Just down one of the narrow dirt roads that led to Kikwit Hospital, fresh trenches had been dug by heavy machines. There, the virus’s poor African victims were being given hasty burials. I arrived on the scene to find a delicate young woman dressed in a simple cloth wrapper, striking even in her grief as she used a narrow little shovel to fill in the dirt over her mother’s grave. “Today it is my mother I’ve come to bury,” said the woman, who gave her name as Julienne Kinkasa. As she spoke, another younger female relative looked on. “The other day it was my sister. She was a trainee at the hospital.”

When I asked her if she thought she, too, was now at risk of dying, she said, “At this point I am not afraid of the disease. What I am afraid of is starving to death. We have been abandoned by society. People are so worried about the epidemic that they flee from us. What will we do now to survive?”

I decided to drop in on the headquarters of the foreign scientists who were said to be tracking the virus like bounty hunters, competing to discover its source both for the resulting good and perhaps also for the personal recognition and gain it would bring them.

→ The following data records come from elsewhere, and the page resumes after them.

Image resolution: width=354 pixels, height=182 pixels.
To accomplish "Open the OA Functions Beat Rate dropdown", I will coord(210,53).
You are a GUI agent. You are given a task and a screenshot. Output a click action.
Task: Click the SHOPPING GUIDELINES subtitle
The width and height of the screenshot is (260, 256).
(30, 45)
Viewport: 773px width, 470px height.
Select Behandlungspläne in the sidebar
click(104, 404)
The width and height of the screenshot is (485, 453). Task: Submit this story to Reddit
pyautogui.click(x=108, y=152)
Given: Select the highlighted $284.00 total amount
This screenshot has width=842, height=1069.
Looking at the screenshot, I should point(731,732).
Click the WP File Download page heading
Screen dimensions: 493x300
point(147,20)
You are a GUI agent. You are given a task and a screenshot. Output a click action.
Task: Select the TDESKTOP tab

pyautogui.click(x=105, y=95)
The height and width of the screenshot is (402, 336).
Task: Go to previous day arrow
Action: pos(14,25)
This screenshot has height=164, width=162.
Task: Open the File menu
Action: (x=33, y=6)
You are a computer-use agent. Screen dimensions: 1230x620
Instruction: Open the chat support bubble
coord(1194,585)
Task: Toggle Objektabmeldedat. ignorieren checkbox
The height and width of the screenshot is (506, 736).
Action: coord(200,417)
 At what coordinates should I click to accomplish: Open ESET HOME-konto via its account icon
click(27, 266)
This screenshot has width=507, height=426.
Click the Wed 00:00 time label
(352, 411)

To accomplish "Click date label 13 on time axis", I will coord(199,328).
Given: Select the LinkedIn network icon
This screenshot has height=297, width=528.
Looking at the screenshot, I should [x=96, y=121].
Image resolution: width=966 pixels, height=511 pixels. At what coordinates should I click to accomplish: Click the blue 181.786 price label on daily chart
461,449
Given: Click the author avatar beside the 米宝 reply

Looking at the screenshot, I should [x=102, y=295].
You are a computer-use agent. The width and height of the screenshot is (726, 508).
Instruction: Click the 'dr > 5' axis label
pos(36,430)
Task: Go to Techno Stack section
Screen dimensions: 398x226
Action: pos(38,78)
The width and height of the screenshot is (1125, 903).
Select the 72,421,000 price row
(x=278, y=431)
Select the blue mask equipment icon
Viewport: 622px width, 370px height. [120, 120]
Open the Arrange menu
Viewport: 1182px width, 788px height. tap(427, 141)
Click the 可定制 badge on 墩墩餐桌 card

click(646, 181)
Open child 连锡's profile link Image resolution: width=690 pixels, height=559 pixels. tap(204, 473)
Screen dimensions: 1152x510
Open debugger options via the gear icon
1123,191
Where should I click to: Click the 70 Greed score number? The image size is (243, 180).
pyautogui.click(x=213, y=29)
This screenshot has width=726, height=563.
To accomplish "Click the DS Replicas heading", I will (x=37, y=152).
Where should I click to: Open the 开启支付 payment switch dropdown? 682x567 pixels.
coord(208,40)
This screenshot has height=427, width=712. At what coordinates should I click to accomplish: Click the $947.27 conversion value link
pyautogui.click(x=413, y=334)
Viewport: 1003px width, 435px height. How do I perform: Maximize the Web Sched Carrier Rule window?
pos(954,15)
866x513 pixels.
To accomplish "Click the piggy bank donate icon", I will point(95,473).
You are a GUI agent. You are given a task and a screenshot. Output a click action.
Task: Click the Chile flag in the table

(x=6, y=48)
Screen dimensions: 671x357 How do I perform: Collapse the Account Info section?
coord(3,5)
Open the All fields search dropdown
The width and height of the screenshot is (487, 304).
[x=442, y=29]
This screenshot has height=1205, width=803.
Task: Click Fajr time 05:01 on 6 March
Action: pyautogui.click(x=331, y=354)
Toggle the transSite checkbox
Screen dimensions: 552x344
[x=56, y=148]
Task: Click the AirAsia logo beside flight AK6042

I found them in a dimly lit building not far from the hospital, a handful of men poring over computer printouts, composing messages for transmission by satellite fax back to their headquarters. Occasionally they looked up to exchange tightly clipped remarks among themselves.

It was clear from the moment they noticed me that they had already seen more than enough of my kind, and one of them announced, sharply, that they were all very busy. No longer expecting an interview, I pressed for a few leads. Could they tell me which neighborhoods of Kikwit had been particularly hard hit? Were there still new cases being reported? Where might we find someone who was newly sick?